Jurassic World: Fallen Kingdom (2018)

Having an exciting director choice like J.A. Bayona (the Spanish filmmaker behind such imaginative titles as The Orphanage and A Monster Calls) behind the camera for Jurassic World: Fallen Kingdom, you’d be forgiven for assuming this latest entrant would present itself as something of a creative product.  Sadly, despite some interesting story trajectories in the Colin Trevorrow-Derek Connolly penned script, this overlong next chapter in the Jurassic franchise is unable to overcome its own wild ideas and buries itself underneath near-comical melodrama.

Recalling back to the finale of 2015’s surprisingly robust Jurassic World, the inhabited island of Isla Nublar is nearly as extinct as the dinosaurs that roam its grounds once were, and it stands as Fallen Kingdom‘s first (and only) major set-piece that resembles anything remotely promising.  Despite them having tried their best to make her lunch meat, Claire Dearing (Bryce Dallas Howard) – now setting up her stance in combat boots rather than the high heels that seemed to irk many a Jurassic World viewer – wants to save the dinosaurs of Isla Nublar before a not-so-dormant volcano erupts and eradicates them for good.

Everyone’s favourite mathematician Dr.
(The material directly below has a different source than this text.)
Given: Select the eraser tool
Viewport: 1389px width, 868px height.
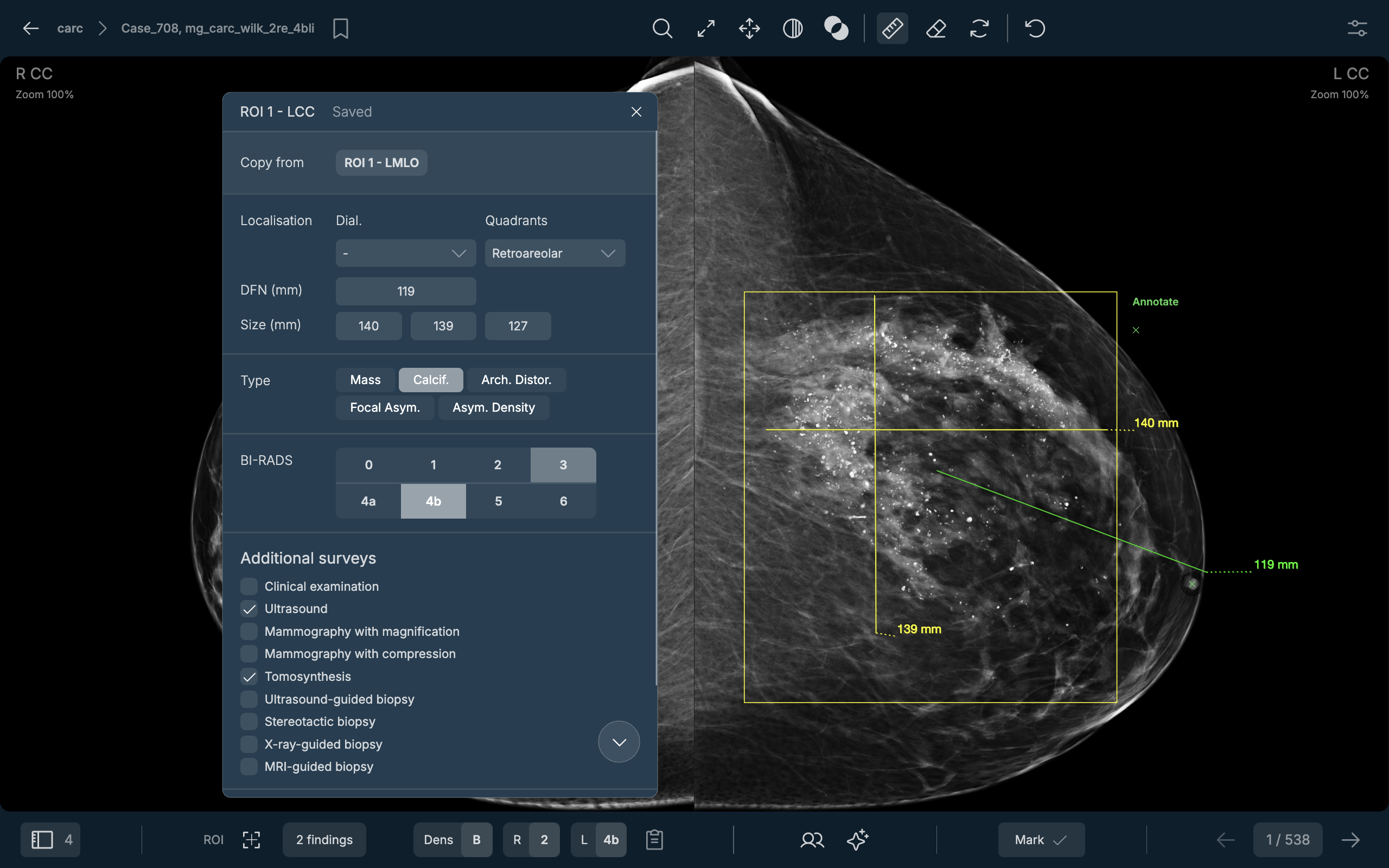Looking at the screenshot, I should tap(935, 28).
Ian Malcolm (Jeff Goldblum, in the epitome of a glorified cameo appearance) wants the animals to perish, believing nature is correcting the wrongs of Park creator John Hammond, but Claire and her field of dino-experts (a sassy Daniella Pineda and a stereotypically geeky Justice Smith) think not, and once they convince smouldering raptor trainer Owen Grady (Chris Pratt, overloading on his charisma) to travel with them to Isla Nublar, figurative dino excrement hits the fan.  The scenes involving their return to the now-defunct theme park are enjoyable in all their typicality, and had the script opted to keep them roaming about, evading the remaining dinosaurs in tightly choreographed stalk sequences, Fallen Kingdom may have been a far more susceptible product; predictable yes, but sometimes what ain’t broke don’t need fixing.

Science, or at least what films have us believe science is capable of, has always been at the forefront of the Jurassic movies, and Fallen Kingdom goes for broke in what smarmy geneticist Dr. Henry Wu (B.D. Wong) is able to cook up in his labs during the off-season.  In Jurassic World it was the Indominus Rex, here it’s the Indoraptor – which basically means they just made a big bad killing machine even more elusive.  Snaps for science! Again, the idea of the Indoraptor is somewhat promising, and when the notion of bored, rich people bidding on these creatures for their own personal use is introduced, you could be thinking how potentially messed up that is and that it would make for some fine escapism entertainment, right? Yeah, nah!

By the time the bidding gets underway in the expansive underground lair of obvious villain Eli Mills (Rare Spalls) and the Indoraptor plays hide and seek (and kill) with Owen, Claire and a supremely uninteresting pre-teen, you’ve pretty much had it with Fallen Kingdom‘s insistence on suspending belief; and the accompanying soundtrack that goes heavy on gothic chanting doesn’t help matters either (where’s John Williams when you need him?)

The final moments of Fallen Kingdom very much sets the proposed sequel up for an interesting route, and despite this overblown feature underwhelming me with its supreme lack of faith in the intelligence of today’s movie goers, I can’t help (against my better judgement) but be a little bit interested in seeing where the series goes.  We have been assured by the stop-start velvety tones of Goldblum’s Ian Malcolm that “life finds a way”, I can only hope that this series does too as Fallen Kingdom toys dangerously close with wishing further Jurassic adventures would become as extinct as its subject matter.